Die Kinder stellen die Dimension Raum unterschiedlich dar. Grundsätzlich können wir zwei Kategorien unterscheiden: Schiffe, die effektiv räumlich gebaut sind, d.h. Grund-, Seiten- und allenfalls Deckflächen aufweisen, und Schiffe, bei denen mit anderen Methoden «Räumlichkeit» erzielt wird. Innerhalb dieser zwei Kategorien gibt es verschiedene Abstufungen, die Übergänge sind fliessend. Der markanteste Gegensatz besteht zwischen einem proportional und räumlich stimmig gebauten und einem flächigen Schiff.
Raum kann auf unterschiedliche Weise angedeutet werden: Ein einzelnes Bauelement kann die Dimension Höhe markieren; ein räumlicher Eindruck kann entstehen, indem eine kleine Fläche im rechten Winkel auf eine Grundfläche gestellt und dadurch optisch abgegrenzt wird; zwei Holzleisten, parallel zu den Längsseiten eines Rechtecks montiert, rufen visuell den Eindruck eines Innenraums hervor.

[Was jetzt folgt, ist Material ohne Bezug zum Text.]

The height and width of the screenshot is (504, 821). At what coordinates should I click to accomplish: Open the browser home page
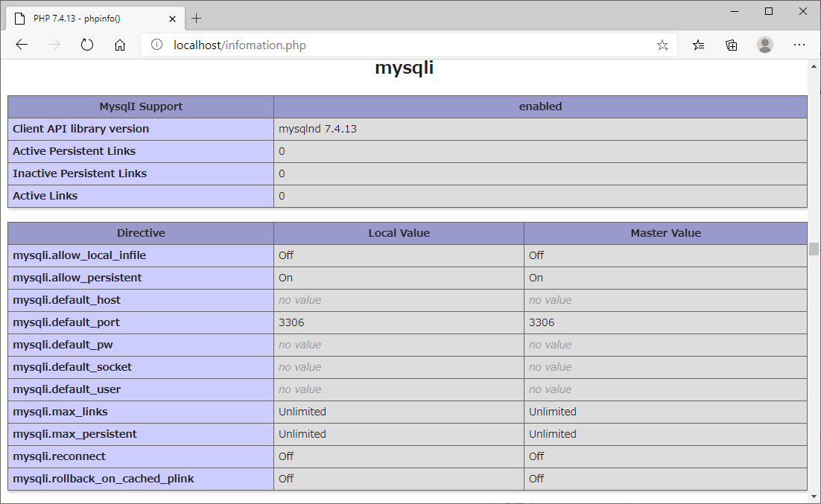(120, 45)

Um eine räumliche Wirkung zu erzeugen, müssen nicht alle Teilflächen eines Körpers gebaut, sondern es kann «lückenhaft» konstruiert werden. Die Betrachterin, der Betrachter neigen dazu, fehlende Flächen und Linien mithilfe des inneren Auges zu ergänzen, d.h. Lücken zu schliessen und Verbindungen zwischen einzelnen Teilflächen herzustellen.
Nachfolgend werden die verschiedenen Möglichkeiten von Raumdarstellung beschrieben, welche in den beobachteten Klassen zur Anwendung kommen:
Geometrisch korrekte Konstruktionen weisen zwar als typisches Merkmal Grund- Seiten- und evtl. Deckflächen auf, sie sind jedoch unterschiedlich ausgeprägt. Anhand des Videomaterials können verschiedene Vorgehensweisen rekonstruiert werden.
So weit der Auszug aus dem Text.